Dataset items
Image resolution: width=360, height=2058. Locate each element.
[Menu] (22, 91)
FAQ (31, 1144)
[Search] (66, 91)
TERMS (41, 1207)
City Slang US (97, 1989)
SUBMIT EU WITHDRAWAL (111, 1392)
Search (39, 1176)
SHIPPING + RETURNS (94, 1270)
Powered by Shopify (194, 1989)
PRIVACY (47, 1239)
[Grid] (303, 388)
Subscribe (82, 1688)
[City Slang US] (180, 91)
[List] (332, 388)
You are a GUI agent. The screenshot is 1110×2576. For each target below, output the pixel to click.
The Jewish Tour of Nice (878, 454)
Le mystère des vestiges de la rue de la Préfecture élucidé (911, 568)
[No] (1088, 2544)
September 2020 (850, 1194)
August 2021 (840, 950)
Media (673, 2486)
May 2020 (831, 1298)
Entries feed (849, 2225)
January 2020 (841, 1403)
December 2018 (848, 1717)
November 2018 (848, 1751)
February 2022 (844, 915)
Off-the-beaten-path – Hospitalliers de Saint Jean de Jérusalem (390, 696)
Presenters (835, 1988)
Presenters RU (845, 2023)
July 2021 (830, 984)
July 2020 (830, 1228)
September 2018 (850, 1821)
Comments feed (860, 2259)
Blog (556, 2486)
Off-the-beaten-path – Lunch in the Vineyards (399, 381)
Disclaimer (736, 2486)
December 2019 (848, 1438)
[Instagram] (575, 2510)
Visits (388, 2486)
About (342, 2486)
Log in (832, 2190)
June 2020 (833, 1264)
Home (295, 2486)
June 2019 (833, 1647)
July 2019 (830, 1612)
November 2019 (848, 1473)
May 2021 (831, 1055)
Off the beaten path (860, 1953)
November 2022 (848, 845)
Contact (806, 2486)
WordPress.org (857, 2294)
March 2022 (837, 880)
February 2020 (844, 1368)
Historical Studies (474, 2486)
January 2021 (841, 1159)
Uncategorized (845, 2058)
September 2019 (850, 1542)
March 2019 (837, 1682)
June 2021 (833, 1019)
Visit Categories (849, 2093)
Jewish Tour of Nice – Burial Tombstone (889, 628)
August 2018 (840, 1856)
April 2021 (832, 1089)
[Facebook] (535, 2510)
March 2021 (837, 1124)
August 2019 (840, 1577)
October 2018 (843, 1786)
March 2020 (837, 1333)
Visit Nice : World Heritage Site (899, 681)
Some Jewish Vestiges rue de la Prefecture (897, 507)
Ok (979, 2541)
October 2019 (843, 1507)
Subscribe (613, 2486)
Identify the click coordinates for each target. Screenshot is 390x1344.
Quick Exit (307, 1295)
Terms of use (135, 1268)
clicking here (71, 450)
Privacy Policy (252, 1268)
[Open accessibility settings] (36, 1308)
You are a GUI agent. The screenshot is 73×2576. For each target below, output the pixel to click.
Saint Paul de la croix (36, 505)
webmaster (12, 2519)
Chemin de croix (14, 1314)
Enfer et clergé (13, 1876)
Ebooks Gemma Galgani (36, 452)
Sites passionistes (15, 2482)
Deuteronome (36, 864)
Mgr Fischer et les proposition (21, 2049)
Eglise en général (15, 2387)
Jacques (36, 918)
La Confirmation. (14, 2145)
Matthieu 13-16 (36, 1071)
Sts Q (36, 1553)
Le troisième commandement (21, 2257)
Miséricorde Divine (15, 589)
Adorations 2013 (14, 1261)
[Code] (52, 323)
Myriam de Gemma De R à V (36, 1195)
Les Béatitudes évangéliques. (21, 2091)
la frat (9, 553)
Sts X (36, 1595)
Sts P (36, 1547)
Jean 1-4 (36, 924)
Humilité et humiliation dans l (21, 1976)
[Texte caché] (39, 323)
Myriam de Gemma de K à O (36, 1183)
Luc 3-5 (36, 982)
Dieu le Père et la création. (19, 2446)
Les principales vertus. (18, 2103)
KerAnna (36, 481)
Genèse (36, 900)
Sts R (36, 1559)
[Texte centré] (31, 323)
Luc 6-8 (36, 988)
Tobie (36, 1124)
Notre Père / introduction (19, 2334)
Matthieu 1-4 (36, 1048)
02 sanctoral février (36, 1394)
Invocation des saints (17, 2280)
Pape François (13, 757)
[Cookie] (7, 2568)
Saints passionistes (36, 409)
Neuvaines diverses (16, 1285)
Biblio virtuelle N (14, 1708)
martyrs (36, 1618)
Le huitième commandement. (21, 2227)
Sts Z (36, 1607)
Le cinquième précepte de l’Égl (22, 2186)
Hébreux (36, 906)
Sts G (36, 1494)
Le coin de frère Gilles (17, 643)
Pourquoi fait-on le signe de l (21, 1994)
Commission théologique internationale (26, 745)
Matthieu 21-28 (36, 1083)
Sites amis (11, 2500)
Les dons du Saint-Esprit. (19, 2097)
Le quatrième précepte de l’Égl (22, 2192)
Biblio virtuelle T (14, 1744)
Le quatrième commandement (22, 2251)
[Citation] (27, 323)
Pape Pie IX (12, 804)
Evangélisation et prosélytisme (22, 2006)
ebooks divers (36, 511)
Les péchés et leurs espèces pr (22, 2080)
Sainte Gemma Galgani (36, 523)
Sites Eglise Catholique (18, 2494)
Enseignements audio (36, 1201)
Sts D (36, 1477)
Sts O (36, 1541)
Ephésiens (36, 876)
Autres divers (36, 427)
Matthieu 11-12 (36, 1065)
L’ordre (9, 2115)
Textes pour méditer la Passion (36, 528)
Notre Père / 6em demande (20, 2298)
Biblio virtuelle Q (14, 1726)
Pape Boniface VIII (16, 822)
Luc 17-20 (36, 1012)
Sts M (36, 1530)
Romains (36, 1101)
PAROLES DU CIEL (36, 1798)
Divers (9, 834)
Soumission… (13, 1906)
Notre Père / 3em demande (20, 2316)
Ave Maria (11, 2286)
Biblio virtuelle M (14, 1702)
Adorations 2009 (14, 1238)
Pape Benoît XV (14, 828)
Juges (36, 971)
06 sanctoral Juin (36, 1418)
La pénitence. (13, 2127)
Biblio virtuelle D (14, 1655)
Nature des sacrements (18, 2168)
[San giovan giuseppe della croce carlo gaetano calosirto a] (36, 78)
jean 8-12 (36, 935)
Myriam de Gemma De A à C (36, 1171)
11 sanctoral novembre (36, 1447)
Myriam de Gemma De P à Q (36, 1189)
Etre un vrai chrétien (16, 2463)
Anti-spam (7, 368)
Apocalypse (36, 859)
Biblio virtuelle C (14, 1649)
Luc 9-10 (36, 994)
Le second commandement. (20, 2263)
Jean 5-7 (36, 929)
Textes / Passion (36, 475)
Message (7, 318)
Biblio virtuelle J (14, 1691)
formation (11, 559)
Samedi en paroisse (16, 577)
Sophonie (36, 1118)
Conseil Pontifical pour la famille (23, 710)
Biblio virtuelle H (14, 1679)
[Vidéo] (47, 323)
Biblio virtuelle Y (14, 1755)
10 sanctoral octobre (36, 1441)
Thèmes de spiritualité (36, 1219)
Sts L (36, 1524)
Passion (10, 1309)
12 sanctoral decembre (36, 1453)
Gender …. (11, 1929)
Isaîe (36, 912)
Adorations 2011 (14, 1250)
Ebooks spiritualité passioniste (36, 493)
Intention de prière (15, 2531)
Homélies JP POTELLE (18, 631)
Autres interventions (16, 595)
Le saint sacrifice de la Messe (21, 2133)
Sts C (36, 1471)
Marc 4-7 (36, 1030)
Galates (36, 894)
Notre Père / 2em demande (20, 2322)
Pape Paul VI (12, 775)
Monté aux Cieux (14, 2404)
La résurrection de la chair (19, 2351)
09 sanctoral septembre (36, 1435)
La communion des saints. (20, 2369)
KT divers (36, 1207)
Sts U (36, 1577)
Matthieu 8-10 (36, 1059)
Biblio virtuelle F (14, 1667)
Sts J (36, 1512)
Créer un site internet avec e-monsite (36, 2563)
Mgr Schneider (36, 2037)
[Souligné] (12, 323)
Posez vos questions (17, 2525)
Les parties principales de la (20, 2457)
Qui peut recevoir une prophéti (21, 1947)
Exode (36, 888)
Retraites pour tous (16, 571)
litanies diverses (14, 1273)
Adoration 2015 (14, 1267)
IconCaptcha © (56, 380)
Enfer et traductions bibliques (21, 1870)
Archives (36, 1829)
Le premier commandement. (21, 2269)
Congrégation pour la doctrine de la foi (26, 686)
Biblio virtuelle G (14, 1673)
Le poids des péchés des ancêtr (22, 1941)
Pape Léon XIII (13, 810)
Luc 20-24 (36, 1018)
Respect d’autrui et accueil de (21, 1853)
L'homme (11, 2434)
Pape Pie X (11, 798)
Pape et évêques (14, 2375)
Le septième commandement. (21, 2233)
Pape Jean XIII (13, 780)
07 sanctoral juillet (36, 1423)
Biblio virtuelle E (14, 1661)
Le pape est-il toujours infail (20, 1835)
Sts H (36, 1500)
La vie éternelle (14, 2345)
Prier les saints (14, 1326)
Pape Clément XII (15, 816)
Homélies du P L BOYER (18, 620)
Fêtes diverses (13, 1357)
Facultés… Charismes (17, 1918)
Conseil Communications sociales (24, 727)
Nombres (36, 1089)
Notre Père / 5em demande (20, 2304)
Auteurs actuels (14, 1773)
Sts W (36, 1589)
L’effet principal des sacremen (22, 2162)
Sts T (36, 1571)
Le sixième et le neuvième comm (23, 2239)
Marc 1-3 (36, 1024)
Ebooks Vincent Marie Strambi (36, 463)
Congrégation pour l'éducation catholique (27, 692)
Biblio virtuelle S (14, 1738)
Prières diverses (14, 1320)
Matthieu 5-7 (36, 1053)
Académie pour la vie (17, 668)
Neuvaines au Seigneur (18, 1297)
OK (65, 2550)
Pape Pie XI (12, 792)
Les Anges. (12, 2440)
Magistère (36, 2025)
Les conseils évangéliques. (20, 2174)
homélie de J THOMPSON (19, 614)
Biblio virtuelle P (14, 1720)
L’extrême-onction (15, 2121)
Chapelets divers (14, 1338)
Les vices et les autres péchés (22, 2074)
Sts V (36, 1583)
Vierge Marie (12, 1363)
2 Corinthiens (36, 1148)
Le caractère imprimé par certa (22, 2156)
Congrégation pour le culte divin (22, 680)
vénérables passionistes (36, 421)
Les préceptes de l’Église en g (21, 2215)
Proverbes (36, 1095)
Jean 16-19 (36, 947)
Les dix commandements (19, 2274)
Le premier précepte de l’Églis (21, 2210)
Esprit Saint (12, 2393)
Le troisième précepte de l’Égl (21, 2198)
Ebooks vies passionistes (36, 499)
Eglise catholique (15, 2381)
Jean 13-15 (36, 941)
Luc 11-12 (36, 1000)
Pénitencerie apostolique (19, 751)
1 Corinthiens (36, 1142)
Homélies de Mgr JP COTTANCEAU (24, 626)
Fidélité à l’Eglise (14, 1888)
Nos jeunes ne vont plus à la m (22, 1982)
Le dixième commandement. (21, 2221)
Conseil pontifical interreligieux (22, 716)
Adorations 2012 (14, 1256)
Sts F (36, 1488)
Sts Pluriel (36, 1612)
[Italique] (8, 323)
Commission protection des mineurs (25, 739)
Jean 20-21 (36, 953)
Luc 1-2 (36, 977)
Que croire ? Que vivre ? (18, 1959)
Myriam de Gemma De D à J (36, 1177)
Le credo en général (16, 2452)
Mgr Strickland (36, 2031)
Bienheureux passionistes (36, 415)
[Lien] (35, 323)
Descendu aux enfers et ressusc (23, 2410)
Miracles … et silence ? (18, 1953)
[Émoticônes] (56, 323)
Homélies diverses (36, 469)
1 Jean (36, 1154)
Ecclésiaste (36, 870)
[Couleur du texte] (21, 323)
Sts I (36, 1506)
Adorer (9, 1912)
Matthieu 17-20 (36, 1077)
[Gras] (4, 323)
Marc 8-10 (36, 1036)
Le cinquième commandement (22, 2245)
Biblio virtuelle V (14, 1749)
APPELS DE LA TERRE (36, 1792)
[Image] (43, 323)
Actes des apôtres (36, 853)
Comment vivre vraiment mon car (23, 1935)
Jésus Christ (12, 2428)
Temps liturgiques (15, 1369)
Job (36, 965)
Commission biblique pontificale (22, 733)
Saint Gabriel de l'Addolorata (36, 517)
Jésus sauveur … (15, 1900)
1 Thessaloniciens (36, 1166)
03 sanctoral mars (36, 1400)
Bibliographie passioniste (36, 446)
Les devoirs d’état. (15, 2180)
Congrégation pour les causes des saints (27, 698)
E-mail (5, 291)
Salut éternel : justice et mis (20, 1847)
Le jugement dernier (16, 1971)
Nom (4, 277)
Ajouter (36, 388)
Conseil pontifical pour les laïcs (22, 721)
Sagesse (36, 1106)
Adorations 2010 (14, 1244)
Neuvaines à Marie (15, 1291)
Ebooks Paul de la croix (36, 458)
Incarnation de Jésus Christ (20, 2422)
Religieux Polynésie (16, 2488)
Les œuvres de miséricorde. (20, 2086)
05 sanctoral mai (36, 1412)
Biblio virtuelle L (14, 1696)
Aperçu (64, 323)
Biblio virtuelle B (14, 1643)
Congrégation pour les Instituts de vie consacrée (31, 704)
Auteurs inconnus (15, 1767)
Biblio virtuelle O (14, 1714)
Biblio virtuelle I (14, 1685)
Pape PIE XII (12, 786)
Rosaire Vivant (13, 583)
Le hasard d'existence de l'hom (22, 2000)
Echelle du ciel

**TASK DIRECTIONS:** What you give back should be exactly the lines of the data above from the line with "Biblio virtuelle G (14, 1673)" through the line with "Marc 1-3 (36, 1024)", both of those included, and nothing more.

**OUTPUT:**
Biblio virtuelle G (14, 1673)
Le poids des péchés des ancêtr (22, 1941)
Pape Léon XIII (13, 810)
Luc 20-24 (36, 1018)
Respect d’autrui et accueil de (21, 1853)
L'homme (11, 2434)
Pape Pie X (11, 798)
Pape et évêques (14, 2375)
Le septième commandement. (21, 2233)
Pape Jean XIII (13, 780)
07 sanctoral juillet (36, 1423)
Biblio virtuelle E (14, 1661)
Le pape est-il toujours infail (20, 1835)
Sts H (36, 1500)
La vie éternelle (14, 2345)
Prier les saints (14, 1326)
Pape Clément XII (15, 816)
Homélies du P L BOYER (18, 620)
Fêtes diverses (13, 1357)
Facultés… Charismes (17, 1918)
Conseil Communications sociales (24, 727)
Nombres (36, 1089)
Notre Père / 5em demande (20, 2304)
Auteurs actuels (14, 1773)
Sts W (36, 1589)
L’effet principal des sacremen (22, 2162)
Sts T (36, 1571)
Le sixième et le neuvième comm (23, 2239)
Marc 1-3 (36, 1024)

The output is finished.